Content starts

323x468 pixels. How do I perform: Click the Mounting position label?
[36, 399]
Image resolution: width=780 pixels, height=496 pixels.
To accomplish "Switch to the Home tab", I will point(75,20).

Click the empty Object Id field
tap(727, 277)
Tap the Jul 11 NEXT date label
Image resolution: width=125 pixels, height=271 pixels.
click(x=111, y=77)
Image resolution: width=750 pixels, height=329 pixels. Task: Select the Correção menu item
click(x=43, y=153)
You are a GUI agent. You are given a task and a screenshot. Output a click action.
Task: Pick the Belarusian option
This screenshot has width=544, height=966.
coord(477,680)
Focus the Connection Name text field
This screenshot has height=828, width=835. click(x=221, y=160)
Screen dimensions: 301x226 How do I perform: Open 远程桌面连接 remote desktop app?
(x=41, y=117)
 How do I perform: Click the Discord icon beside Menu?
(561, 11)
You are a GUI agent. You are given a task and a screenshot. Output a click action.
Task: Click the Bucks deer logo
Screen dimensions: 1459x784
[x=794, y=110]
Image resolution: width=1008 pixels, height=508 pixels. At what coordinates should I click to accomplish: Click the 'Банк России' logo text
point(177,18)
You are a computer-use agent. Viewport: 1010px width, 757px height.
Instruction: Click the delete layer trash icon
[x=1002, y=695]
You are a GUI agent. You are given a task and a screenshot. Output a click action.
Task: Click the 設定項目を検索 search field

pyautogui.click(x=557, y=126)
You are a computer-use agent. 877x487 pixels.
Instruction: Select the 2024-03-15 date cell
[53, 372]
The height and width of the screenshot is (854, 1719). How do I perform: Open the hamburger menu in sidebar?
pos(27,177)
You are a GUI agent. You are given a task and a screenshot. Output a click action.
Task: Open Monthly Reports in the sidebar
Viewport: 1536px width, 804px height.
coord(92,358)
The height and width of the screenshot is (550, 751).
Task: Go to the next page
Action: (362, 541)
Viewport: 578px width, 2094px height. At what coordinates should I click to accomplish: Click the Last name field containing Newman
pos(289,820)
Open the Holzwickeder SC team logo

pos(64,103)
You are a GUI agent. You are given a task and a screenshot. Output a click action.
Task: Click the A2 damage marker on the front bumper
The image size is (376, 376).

Content ends

THE PROBLEM - Only the lines from the opening of the material through the line with "Task: Open Monthly Reports in the sidebar" should be echoed, exactly as written.

SOLUTION -
323x468 pixels. How do I perform: Click the Mounting position label?
[36, 399]
Image resolution: width=780 pixels, height=496 pixels.
To accomplish "Switch to the Home tab", I will point(75,20).

Click the empty Object Id field
tap(727, 277)
Tap the Jul 11 NEXT date label
Image resolution: width=125 pixels, height=271 pixels.
click(x=111, y=77)
Image resolution: width=750 pixels, height=329 pixels. Task: Select the Correção menu item
click(x=43, y=153)
You are a GUI agent. You are given a task and a screenshot. Output a click action.
Task: Pick the Belarusian option
This screenshot has width=544, height=966.
coord(477,680)
Focus the Connection Name text field
This screenshot has height=828, width=835. click(x=221, y=160)
Screen dimensions: 301x226 How do I perform: Open 远程桌面连接 remote desktop app?
(x=41, y=117)
 How do I perform: Click the Discord icon beside Menu?
(561, 11)
You are a GUI agent. You are given a task and a screenshot. Output a click action.
Task: Click the Bucks deer logo
Screen dimensions: 1459x784
[x=794, y=110]
Image resolution: width=1008 pixels, height=508 pixels. At what coordinates should I click to accomplish: Click the 'Банк России' logo text
point(177,18)
You are a computer-use agent. Viewport: 1010px width, 757px height.
Instruction: Click the delete layer trash icon
[x=1002, y=695]
You are a GUI agent. You are given a task and a screenshot. Output a click action.
Task: Click the 設定項目を検索 search field

pyautogui.click(x=557, y=126)
You are a computer-use agent. 877x487 pixels.
Instruction: Select the 2024-03-15 date cell
[53, 372]
The height and width of the screenshot is (854, 1719). How do I perform: Open the hamburger menu in sidebar?
pos(27,177)
You are a GUI agent. You are given a task and a screenshot. Output a click action.
Task: Open Monthly Reports in the sidebar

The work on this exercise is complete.